**Assignment**
Nothing in the listing should be dropped or altered when it is copied.

**Data provided**

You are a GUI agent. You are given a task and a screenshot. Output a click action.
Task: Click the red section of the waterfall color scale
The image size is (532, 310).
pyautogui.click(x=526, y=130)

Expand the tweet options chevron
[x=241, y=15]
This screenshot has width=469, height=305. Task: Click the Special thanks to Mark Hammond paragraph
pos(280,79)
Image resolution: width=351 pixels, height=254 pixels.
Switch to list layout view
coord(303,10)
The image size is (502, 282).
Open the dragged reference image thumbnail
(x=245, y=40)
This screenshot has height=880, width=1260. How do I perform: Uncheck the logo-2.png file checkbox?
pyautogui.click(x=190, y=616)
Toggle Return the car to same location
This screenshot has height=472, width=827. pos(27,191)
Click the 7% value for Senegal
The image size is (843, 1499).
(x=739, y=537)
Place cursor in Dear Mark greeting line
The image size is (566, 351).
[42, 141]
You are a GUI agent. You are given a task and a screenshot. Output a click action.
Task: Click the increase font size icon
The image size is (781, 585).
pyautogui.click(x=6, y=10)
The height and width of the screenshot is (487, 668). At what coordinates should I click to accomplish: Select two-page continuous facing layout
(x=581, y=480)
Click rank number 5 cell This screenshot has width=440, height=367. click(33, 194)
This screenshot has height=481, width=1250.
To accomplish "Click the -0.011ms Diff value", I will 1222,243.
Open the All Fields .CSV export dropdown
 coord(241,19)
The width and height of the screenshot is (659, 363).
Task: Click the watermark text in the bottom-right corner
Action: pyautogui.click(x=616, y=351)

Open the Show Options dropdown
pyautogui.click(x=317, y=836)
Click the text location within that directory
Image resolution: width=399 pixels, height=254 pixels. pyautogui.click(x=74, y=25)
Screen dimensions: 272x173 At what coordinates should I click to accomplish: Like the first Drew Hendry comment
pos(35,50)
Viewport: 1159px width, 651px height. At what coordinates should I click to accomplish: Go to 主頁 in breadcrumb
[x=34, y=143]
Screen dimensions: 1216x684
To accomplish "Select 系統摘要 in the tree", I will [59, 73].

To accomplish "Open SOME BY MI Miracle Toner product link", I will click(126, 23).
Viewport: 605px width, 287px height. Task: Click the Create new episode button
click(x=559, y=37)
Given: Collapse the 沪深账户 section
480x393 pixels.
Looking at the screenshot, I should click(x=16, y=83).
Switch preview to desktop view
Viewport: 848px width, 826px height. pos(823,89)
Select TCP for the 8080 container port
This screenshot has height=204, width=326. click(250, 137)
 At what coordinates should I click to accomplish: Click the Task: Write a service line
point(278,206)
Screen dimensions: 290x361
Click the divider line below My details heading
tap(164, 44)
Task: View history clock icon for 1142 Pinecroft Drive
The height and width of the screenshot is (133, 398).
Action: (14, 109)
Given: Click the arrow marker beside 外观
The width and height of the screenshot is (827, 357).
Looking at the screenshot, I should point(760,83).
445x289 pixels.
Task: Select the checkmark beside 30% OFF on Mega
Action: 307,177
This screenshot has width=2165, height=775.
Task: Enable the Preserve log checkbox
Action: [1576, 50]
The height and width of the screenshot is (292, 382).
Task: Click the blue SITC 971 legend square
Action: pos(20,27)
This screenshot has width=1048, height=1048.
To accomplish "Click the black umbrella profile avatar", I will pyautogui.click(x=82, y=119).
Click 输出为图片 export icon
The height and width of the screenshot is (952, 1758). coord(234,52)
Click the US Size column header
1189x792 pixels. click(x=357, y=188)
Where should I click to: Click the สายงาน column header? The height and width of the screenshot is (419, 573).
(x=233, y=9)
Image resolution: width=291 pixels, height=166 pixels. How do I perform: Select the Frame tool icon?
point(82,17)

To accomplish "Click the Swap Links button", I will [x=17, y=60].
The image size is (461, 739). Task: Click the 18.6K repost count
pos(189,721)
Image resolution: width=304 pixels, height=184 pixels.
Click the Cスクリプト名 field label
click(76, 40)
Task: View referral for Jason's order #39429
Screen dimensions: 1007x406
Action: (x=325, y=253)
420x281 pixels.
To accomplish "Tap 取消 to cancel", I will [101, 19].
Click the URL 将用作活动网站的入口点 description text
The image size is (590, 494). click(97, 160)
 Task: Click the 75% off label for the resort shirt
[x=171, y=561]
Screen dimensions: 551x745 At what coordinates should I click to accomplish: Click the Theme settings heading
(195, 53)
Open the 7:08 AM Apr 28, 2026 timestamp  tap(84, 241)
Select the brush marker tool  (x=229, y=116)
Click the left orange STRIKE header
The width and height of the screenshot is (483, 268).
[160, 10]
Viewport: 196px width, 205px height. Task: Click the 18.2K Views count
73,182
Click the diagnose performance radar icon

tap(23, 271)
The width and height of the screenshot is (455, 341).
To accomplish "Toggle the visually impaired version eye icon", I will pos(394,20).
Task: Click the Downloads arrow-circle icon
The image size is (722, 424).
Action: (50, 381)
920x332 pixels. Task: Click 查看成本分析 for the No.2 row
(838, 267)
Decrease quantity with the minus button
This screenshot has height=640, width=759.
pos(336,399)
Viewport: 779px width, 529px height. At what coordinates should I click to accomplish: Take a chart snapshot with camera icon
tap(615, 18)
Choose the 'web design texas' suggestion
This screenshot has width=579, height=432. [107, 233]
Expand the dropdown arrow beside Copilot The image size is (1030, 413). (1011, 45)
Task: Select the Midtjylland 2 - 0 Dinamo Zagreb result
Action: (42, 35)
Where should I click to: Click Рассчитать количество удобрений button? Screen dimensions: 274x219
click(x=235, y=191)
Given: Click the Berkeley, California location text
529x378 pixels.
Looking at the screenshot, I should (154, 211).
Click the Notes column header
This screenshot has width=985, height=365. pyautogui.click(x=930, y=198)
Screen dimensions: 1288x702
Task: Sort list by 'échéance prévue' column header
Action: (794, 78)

**Expected answer**
You are a GUI agent. You are given a task and a screenshot. Output a click action.
Task: Click the red section of the waterfall color scale
The image size is (532, 310).
pyautogui.click(x=526, y=130)

Expand the tweet options chevron
[x=241, y=15]
This screenshot has width=469, height=305. Task: Click the Special thanks to Mark Hammond paragraph
pos(280,79)
Image resolution: width=351 pixels, height=254 pixels.
Switch to list layout view
coord(303,10)
The image size is (502, 282).
Open the dragged reference image thumbnail
(x=245, y=40)
This screenshot has height=880, width=1260. How do I perform: Uncheck the logo-2.png file checkbox?
pyautogui.click(x=190, y=616)
Toggle Return the car to same location
This screenshot has height=472, width=827. pos(27,191)
Click the 7% value for Senegal
The image size is (843, 1499).
(x=739, y=537)
Place cursor in Dear Mark greeting line
The image size is (566, 351).
[42, 141]
You are a GUI agent. You are given a task and a screenshot. Output a click action.
Task: Click the increase font size icon
The image size is (781, 585).
pyautogui.click(x=6, y=10)
The height and width of the screenshot is (487, 668). At what coordinates should I click to accomplish: Select two-page continuous facing layout
(x=581, y=480)
Click rank number 5 cell This screenshot has width=440, height=367. click(33, 194)
This screenshot has height=481, width=1250.
To accomplish "Click the -0.011ms Diff value", I will 1222,243.
Open the All Fields .CSV export dropdown
 coord(241,19)
The width and height of the screenshot is (659, 363).
Task: Click the watermark text in the bottom-right corner
Action: pyautogui.click(x=616, y=351)

Open the Show Options dropdown
pyautogui.click(x=317, y=836)
Click the text location within that directory
Image resolution: width=399 pixels, height=254 pixels. pyautogui.click(x=74, y=25)
Screen dimensions: 272x173 At what coordinates should I click to accomplish: Like the first Drew Hendry comment
pos(35,50)
Viewport: 1159px width, 651px height. At what coordinates should I click to accomplish: Go to 主頁 in breadcrumb
[x=34, y=143]
Screen dimensions: 1216x684
To accomplish "Select 系統摘要 in the tree", I will [59, 73].

To accomplish "Open SOME BY MI Miracle Toner product link", I will click(126, 23).
Viewport: 605px width, 287px height. Task: Click the Create new episode button
click(x=559, y=37)
Given: Collapse the 沪深账户 section
480x393 pixels.
Looking at the screenshot, I should click(x=16, y=83).
Switch preview to desktop view
Viewport: 848px width, 826px height. pos(823,89)
Select TCP for the 8080 container port
This screenshot has height=204, width=326. click(250, 137)
 At what coordinates should I click to accomplish: Click the Task: Write a service line
point(278,206)
Screen dimensions: 290x361
Click the divider line below My details heading
tap(164, 44)
Task: View history clock icon for 1142 Pinecroft Drive
The height and width of the screenshot is (133, 398).
Action: (14, 109)
Given: Click the arrow marker beside 外观
The width and height of the screenshot is (827, 357).
Looking at the screenshot, I should point(760,83).
445x289 pixels.
Task: Select the checkmark beside 30% OFF on Mega
Action: 307,177
This screenshot has width=2165, height=775.
Task: Enable the Preserve log checkbox
Action: [1576, 50]
The height and width of the screenshot is (292, 382).
Task: Click the blue SITC 971 legend square
Action: pos(20,27)
This screenshot has width=1048, height=1048.
To accomplish "Click the black umbrella profile avatar", I will pyautogui.click(x=82, y=119).
Click 输出为图片 export icon
The height and width of the screenshot is (952, 1758). coord(234,52)
Click the US Size column header
1189x792 pixels. click(x=357, y=188)
Where should I click to: Click the สายงาน column header? The height and width of the screenshot is (419, 573).
(x=233, y=9)
Image resolution: width=291 pixels, height=166 pixels. How do I perform: Select the Frame tool icon?
point(82,17)

To accomplish "Click the Swap Links button", I will [x=17, y=60].
The image size is (461, 739). Task: Click the 18.6K repost count
pos(189,721)
Image resolution: width=304 pixels, height=184 pixels.
Click the Cスクリプト名 field label
click(76, 40)
Task: View referral for Jason's order #39429
Screen dimensions: 1007x406
Action: (x=325, y=253)
420x281 pixels.
To accomplish "Tap 取消 to cancel", I will [101, 19].
Click the URL 将用作活动网站的入口点 description text
The image size is (590, 494). click(97, 160)
 Task: Click the 75% off label for the resort shirt
[x=171, y=561]
Screen dimensions: 551x745 At what coordinates should I click to accomplish: Click the Theme settings heading
(195, 53)
Open the 7:08 AM Apr 28, 2026 timestamp  tap(84, 241)
Select the brush marker tool  (x=229, y=116)
Click the left orange STRIKE header
The width and height of the screenshot is (483, 268).
[160, 10]
Viewport: 196px width, 205px height. Task: Click the 18.2K Views count
73,182
Click the diagnose performance radar icon

tap(23, 271)
The width and height of the screenshot is (455, 341).
To accomplish "Toggle the visually impaired version eye icon", I will pos(394,20).
Task: Click the Downloads arrow-circle icon
The image size is (722, 424).
Action: (50, 381)
920x332 pixels. Task: Click 查看成本分析 for the No.2 row
(838, 267)
Decrease quantity with the minus button
This screenshot has height=640, width=759.
pos(336,399)
Viewport: 779px width, 529px height. At what coordinates should I click to accomplish: Take a chart snapshot with camera icon
tap(615, 18)
Choose the 'web design texas' suggestion
This screenshot has width=579, height=432. [107, 233]
Expand the dropdown arrow beside Copilot The image size is (1030, 413). (1011, 45)
Task: Select the Midtjylland 2 - 0 Dinamo Zagreb result
Action: (42, 35)
Where should I click to: Click Рассчитать количество удобрений button? Screen dimensions: 274x219
click(x=235, y=191)
Given: Click the Berkeley, California location text
529x378 pixels.
Looking at the screenshot, I should (154, 211).
Click the Notes column header
This screenshot has width=985, height=365. pyautogui.click(x=930, y=198)
Screen dimensions: 1288x702
Task: Sort list by 'échéance prévue' column header
Action: (794, 78)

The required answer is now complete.